Saved entries
•••••

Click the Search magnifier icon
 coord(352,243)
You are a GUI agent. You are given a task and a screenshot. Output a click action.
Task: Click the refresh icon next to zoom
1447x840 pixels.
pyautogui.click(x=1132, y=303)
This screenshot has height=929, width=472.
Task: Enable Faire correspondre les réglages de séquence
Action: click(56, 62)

•••••

> _WHAT THE EXERCISE ASKS_:
Write out once more the lines above beginning at the line with "Task: Click the refresh icon next to zoom"; continue through the final line and stop there.

> _RESPONSE_:
Task: Click the refresh icon next to zoom
1447x840 pixels.
pyautogui.click(x=1132, y=303)
This screenshot has height=929, width=472.
Task: Enable Faire correspondre les réglages de séquence
Action: click(56, 62)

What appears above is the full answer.